Laws and Sausage

Where pricing models and a client’s apathy converge
Reported by
Jillian Tamaki

Today’s retirement plan advisers and their corresponding strategic partners collectively find themselves working hastily to satisfy the requirements of the Department of Labor’s passing of 408(b)(2). Full fee disclosure, however and whenever it finally moves beyond the postponed implementation date and becomes the pricing reality-reporting scheme, is positioned as yet another regulatory panacea, one which will deliver a fully funded retirement nest egg to all plan participants.

That would be nice—but are plan participants and plan sponsors actually ready for such disclosure? Many times when the consumer views the detail, one’s decision to proceed­ can become clouded. Major purchases carry a different thought process than do impulse buys. Home purchases and the corresponding thought process for buying a home are purposely structured and executed differently than anything you will see on the “impulse rack” of a store checkout line.

It is often stated that the process of making and passing laws is similar to the process of making sausage: If you were to view the process—and all components that contribute to the end result—most people would be appalled. You might even be disgusted (and choose to avoid anything that has to do with the end result). Might that also be the case with the implementation of 408(b)(2)?
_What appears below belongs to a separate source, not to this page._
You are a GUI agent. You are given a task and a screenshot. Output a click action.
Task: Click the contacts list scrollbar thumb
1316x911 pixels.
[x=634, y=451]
Precedence in the Medical Community

There are few examples better than the one offered within the medical community. If a loved one is facing the need for major medical care such as extensive treatment or surgery, the cost of such needed services is rarely discussed. In a patient­ or family’s decision of whether or not to proceed with a serious medical procedure(s), the actual costs of the services­ are rarely considered to be the determining factor. There likely are a variety of reasons that the patient never views a price list of the anticipated corresponding required services—but price is infrequently used to justify a medical procedure. It is understood the procedure is required (to either prolong life or improve the quality of life) and the patient’s decision to go forward is not normally one of a financial nature.

Jillian Tamaki

Does 408(b)(2) Move Our Industry in the Proper Direction?

Directionally speaking, yes. A buyer should always have the right to ask for pricing for any product or service. (However, any and every buyer of retirement plan services has always had that right. The fuzziness of the responses from some advisers, representatives, and service providers, and their choice around concealing the pricing—and not presenting pricing as an easily discernible figure—should always send a loud and clear message to any buyer.)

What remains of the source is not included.